§ WHAT YOU NEED TO DO: Only a number is expected in reply: the count of lines below where the word "status" occurs.

[Saved data entries]
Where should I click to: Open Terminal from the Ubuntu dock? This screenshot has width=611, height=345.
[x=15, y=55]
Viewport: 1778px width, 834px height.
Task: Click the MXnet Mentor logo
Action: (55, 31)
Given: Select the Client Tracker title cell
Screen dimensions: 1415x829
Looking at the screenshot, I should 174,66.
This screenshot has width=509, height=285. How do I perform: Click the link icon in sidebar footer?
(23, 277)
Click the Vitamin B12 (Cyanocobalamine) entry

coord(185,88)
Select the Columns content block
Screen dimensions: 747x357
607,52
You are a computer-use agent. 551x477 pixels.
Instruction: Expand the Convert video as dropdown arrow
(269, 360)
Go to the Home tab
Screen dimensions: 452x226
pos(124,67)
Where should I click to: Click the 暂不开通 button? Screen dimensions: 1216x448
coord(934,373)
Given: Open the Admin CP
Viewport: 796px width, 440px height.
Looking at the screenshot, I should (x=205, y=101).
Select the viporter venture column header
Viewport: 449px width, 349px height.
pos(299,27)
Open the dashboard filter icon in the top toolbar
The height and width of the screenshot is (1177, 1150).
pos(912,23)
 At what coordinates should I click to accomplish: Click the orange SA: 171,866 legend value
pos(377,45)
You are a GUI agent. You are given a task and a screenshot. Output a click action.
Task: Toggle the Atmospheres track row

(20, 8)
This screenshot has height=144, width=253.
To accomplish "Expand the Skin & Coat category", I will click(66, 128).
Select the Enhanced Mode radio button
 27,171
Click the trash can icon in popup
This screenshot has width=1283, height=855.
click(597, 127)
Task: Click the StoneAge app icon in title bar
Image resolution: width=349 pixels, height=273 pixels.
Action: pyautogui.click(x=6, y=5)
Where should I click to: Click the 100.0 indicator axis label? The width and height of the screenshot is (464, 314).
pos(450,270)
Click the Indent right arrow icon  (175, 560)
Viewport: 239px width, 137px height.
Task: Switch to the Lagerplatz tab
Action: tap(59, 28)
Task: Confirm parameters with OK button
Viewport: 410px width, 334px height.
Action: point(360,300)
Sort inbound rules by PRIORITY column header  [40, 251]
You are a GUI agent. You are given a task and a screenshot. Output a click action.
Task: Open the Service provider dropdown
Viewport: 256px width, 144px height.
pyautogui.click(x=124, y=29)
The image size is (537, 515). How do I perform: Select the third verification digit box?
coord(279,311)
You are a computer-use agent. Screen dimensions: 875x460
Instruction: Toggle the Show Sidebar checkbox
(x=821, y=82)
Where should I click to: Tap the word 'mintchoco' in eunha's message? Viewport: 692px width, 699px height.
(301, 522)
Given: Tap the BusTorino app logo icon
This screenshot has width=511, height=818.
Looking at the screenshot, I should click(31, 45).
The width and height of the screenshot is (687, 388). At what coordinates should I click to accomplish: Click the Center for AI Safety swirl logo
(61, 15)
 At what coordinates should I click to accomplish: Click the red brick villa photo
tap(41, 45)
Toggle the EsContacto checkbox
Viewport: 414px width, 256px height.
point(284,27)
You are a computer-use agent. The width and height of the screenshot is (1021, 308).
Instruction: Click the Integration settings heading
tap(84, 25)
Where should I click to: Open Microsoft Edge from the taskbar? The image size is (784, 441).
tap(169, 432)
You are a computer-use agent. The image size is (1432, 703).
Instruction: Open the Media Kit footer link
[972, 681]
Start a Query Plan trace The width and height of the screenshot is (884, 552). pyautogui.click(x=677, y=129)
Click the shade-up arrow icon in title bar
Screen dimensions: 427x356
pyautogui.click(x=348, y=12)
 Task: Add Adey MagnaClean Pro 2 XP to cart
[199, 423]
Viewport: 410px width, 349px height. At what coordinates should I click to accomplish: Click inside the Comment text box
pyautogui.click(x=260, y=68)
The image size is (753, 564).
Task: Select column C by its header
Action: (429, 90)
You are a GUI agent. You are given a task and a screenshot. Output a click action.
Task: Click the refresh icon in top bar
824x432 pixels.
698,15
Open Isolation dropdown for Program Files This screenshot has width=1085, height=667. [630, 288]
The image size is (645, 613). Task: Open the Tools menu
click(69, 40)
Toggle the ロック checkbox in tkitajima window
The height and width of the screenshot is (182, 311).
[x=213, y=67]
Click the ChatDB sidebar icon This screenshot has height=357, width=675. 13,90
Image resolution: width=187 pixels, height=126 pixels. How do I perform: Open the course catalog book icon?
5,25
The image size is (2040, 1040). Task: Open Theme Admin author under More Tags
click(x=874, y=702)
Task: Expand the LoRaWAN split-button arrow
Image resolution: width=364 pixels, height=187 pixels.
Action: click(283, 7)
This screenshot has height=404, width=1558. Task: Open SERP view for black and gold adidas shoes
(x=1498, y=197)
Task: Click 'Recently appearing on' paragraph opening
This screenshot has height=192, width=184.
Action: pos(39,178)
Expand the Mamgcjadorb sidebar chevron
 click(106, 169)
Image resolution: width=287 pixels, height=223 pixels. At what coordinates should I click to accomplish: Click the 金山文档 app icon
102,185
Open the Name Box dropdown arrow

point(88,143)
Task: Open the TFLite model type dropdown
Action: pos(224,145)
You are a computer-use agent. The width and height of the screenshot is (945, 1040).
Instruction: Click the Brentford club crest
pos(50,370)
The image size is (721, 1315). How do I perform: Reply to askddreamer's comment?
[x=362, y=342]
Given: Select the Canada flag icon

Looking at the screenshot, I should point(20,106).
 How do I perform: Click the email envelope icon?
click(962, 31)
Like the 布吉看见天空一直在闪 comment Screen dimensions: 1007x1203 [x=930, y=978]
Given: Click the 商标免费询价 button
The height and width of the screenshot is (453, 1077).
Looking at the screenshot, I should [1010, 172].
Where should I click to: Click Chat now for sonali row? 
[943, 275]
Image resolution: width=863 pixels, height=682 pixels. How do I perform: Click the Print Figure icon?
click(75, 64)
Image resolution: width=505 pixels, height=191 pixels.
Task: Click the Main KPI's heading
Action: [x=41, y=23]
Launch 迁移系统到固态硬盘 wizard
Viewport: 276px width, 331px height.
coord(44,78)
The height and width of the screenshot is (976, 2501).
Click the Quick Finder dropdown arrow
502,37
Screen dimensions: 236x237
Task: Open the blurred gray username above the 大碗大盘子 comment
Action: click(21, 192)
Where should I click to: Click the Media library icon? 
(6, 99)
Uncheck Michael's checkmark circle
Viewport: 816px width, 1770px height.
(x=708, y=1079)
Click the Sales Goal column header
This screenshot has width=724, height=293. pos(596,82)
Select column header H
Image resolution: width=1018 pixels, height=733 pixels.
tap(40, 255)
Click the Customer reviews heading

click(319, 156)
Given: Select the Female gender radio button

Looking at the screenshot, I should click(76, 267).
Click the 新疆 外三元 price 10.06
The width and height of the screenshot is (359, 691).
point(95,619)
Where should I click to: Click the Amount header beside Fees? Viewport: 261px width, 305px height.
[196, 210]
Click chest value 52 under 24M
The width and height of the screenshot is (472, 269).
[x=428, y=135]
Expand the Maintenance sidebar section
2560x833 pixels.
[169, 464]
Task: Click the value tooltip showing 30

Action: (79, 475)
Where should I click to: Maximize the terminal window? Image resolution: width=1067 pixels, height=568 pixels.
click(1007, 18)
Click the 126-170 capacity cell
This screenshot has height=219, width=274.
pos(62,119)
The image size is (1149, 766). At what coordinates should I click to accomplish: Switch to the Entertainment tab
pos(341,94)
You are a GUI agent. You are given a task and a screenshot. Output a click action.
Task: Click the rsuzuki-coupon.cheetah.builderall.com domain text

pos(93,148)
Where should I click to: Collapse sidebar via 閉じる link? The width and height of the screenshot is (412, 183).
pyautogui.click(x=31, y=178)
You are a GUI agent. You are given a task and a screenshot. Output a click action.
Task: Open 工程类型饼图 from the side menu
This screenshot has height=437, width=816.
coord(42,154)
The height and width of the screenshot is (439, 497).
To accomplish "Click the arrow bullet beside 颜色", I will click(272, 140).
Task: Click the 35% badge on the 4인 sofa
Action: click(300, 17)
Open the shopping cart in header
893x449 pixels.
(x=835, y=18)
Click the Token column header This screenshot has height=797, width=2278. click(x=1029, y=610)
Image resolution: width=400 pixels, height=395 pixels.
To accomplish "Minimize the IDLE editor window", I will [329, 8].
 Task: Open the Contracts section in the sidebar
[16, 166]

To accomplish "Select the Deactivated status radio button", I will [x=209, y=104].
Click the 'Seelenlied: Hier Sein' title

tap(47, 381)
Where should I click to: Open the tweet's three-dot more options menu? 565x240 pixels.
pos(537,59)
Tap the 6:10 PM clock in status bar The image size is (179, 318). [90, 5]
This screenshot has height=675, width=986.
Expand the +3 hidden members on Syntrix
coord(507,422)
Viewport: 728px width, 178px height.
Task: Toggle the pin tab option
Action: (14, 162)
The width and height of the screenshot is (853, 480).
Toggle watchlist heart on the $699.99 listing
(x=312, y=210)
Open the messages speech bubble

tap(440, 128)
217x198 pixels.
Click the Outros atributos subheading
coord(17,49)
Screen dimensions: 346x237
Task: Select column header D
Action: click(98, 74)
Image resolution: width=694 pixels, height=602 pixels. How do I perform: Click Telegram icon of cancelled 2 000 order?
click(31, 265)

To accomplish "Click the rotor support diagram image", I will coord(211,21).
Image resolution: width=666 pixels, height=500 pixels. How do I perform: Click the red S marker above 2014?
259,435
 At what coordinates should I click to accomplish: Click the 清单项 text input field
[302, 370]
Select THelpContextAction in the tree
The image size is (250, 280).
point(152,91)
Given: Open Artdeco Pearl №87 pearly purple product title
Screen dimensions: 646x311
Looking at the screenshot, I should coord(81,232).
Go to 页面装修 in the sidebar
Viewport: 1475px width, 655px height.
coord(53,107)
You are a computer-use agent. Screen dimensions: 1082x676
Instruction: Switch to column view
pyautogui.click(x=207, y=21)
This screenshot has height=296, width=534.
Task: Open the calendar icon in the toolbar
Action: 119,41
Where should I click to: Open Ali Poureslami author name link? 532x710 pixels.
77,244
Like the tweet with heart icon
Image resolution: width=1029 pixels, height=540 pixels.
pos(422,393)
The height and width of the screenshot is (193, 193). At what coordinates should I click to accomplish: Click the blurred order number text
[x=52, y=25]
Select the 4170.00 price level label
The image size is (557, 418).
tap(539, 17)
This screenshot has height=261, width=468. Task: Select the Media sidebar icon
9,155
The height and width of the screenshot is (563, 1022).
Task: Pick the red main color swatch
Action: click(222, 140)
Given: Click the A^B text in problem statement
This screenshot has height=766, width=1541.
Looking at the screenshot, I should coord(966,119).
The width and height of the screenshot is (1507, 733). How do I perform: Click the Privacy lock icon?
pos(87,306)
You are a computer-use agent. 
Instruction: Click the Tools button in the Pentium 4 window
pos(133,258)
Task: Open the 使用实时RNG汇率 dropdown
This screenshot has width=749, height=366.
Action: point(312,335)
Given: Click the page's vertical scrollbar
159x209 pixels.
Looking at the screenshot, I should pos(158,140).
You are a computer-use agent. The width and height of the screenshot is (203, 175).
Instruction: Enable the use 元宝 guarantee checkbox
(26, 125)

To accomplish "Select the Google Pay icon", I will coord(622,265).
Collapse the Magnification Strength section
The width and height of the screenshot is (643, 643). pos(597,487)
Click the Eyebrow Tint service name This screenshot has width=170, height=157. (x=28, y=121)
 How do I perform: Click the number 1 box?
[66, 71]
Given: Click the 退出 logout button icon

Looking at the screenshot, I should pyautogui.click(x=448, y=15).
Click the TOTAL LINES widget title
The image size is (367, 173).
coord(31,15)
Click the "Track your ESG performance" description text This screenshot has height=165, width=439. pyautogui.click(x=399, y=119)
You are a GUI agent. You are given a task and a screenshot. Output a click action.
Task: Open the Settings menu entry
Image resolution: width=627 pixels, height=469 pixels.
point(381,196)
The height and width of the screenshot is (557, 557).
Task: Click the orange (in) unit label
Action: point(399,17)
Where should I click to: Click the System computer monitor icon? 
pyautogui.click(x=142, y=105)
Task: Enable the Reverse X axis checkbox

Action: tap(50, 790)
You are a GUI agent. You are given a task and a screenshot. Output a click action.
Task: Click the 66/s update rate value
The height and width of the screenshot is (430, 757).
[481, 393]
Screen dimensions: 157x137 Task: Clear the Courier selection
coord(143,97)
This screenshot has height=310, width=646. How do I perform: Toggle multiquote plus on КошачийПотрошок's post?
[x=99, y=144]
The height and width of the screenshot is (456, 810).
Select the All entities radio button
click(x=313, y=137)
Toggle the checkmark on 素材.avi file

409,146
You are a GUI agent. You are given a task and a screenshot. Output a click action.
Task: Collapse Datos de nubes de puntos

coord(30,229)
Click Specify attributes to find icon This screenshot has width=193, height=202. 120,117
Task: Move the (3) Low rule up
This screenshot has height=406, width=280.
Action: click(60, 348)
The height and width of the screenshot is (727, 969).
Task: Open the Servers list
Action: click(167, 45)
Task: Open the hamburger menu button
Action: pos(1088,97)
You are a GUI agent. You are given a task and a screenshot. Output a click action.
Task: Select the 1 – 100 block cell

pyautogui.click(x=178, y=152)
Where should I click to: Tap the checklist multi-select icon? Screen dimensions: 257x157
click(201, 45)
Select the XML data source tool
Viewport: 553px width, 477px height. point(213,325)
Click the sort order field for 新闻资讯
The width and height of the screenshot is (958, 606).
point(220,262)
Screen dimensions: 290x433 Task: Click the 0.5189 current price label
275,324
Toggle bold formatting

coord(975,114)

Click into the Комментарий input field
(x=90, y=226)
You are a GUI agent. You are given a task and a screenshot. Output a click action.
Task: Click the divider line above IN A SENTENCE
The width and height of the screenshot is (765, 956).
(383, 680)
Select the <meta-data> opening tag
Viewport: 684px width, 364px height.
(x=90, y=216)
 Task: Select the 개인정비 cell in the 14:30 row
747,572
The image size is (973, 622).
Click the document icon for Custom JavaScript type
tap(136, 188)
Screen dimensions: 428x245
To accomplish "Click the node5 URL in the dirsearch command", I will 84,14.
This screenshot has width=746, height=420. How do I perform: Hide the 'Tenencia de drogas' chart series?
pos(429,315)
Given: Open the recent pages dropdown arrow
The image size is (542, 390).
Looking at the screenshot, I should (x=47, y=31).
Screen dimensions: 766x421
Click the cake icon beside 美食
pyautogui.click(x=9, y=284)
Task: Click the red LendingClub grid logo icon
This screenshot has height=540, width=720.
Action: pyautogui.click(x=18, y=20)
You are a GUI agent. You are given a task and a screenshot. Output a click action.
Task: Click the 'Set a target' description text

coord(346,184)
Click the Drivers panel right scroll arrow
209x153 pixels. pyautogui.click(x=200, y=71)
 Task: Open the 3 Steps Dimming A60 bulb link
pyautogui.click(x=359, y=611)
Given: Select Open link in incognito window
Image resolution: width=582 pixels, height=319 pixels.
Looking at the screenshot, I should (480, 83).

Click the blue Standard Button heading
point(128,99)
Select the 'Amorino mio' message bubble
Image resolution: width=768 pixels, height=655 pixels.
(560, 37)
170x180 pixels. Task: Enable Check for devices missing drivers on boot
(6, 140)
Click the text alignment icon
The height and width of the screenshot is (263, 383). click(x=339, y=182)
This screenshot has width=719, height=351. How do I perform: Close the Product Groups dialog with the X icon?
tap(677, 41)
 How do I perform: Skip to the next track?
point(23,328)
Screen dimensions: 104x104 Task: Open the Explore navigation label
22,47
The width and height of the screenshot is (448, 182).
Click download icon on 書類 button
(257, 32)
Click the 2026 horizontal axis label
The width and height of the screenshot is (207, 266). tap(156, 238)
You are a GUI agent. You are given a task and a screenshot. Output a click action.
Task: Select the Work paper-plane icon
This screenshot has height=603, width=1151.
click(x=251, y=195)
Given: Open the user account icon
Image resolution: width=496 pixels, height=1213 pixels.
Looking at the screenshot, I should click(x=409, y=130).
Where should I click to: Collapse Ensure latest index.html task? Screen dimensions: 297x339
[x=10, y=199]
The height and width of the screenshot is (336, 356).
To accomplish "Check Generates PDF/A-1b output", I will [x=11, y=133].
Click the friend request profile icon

§ ANSWER SPACE: 2